[Written problem]:
Update the material starting at the line that contains "You are a GUI" and ending at the end of the material, changing "screenshot" to "screen capture" and leaving everything else as it is. Omit the pictures from your answer.

§

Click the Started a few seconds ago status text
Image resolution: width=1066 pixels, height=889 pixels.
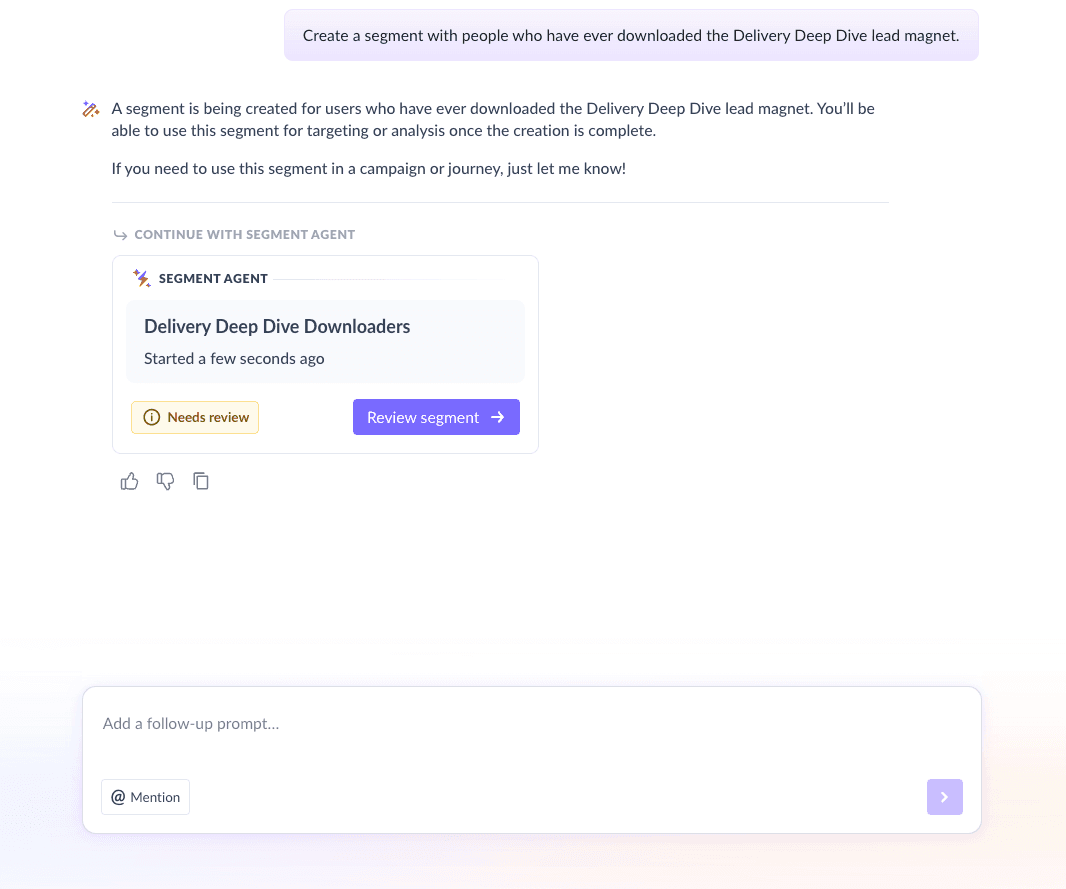234,358
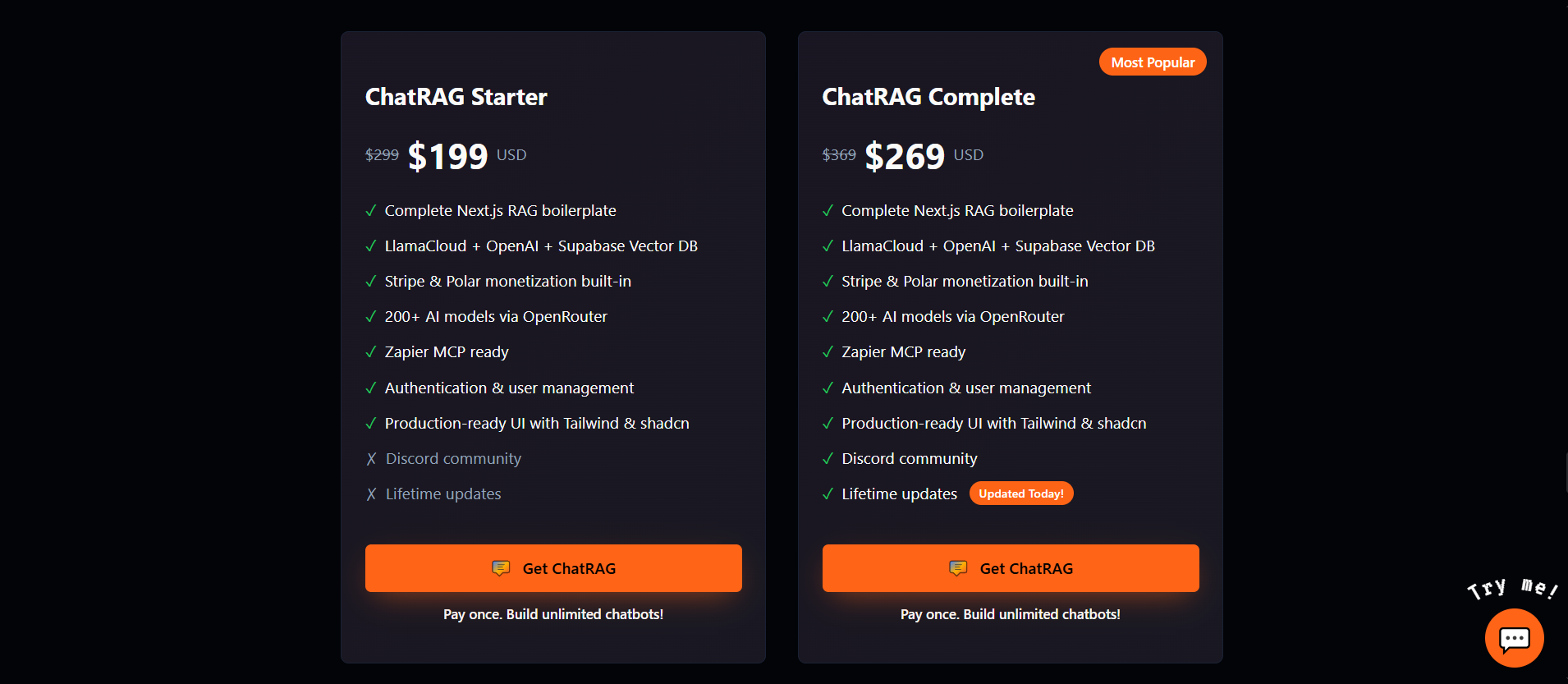The height and width of the screenshot is (684, 1568).
Task: Select the Get ChatRAG button for Starter plan
Action: point(553,567)
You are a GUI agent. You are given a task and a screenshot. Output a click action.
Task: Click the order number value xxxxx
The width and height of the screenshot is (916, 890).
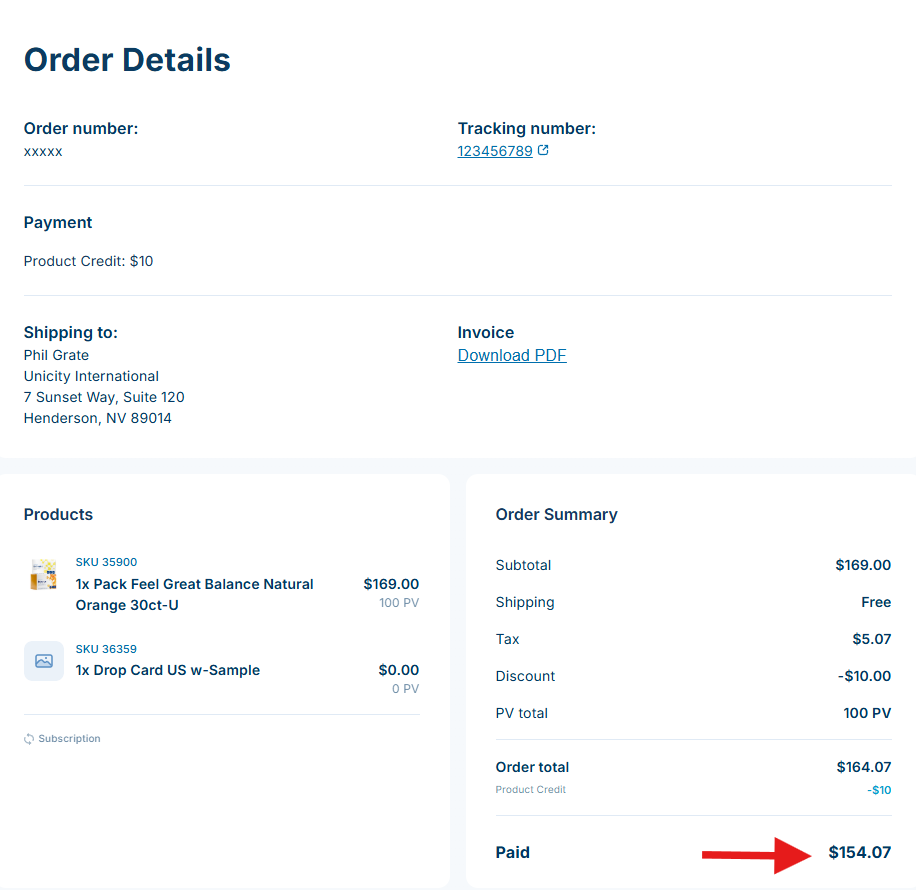tap(43, 152)
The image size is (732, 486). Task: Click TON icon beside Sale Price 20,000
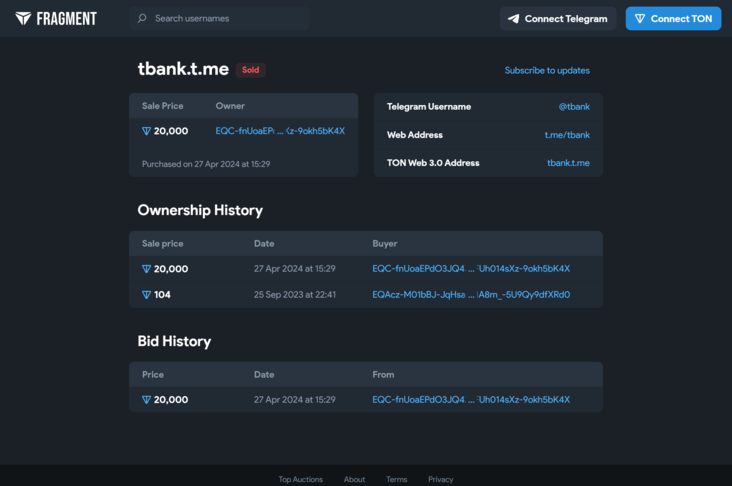[x=146, y=131]
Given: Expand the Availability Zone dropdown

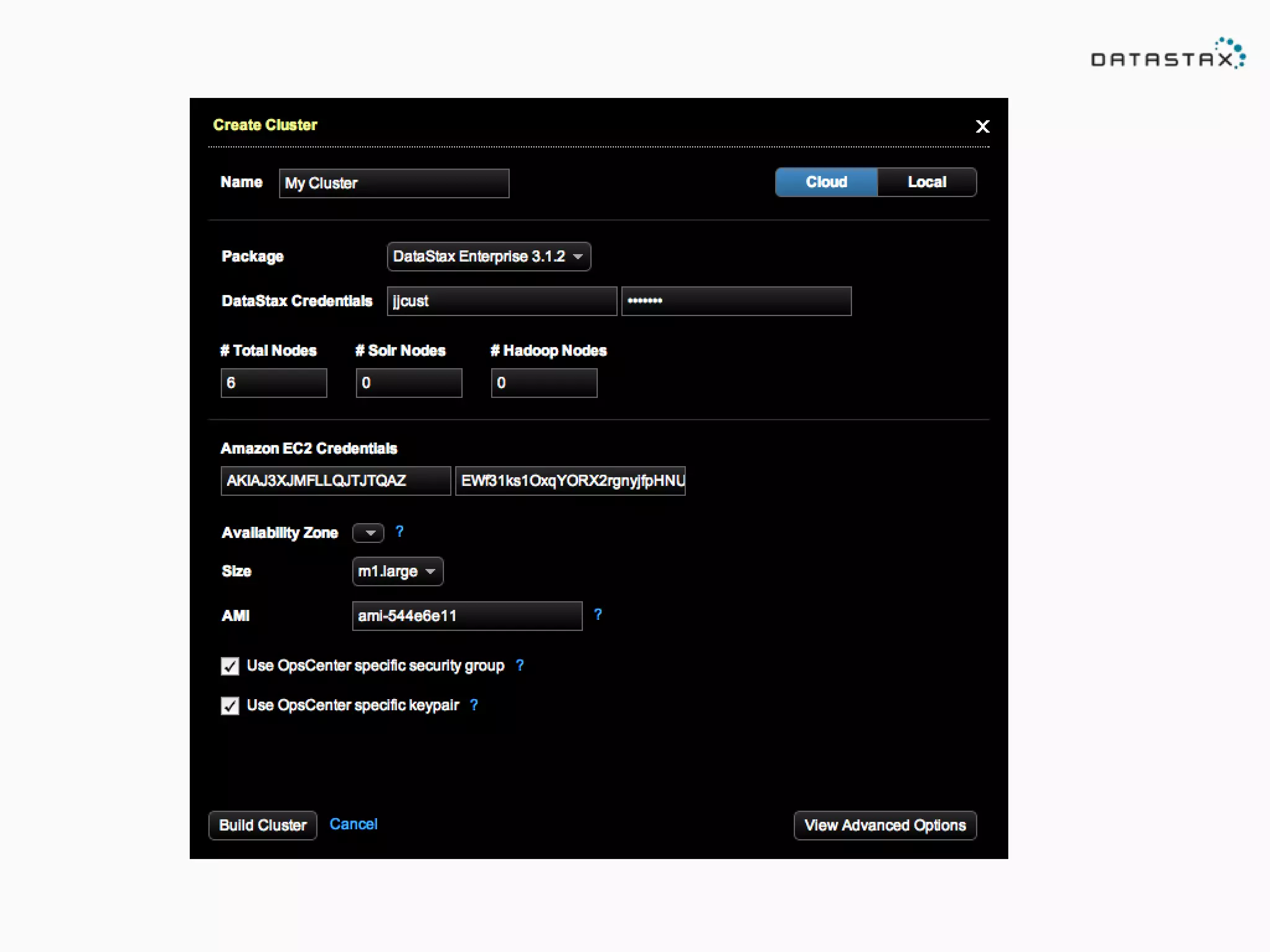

§

[Answer to this exercise]:
You are a GUI agent. You are given a task and a screen capture. Output a click action.
Task: Click the order number value xxxxx
The width and height of the screen capture is (916, 890).
tap(43, 152)
The image size is (732, 486). Task: Click TON icon beside Sale Price 20,000
[x=146, y=131]
Given: Expand the Availability Zone dropdown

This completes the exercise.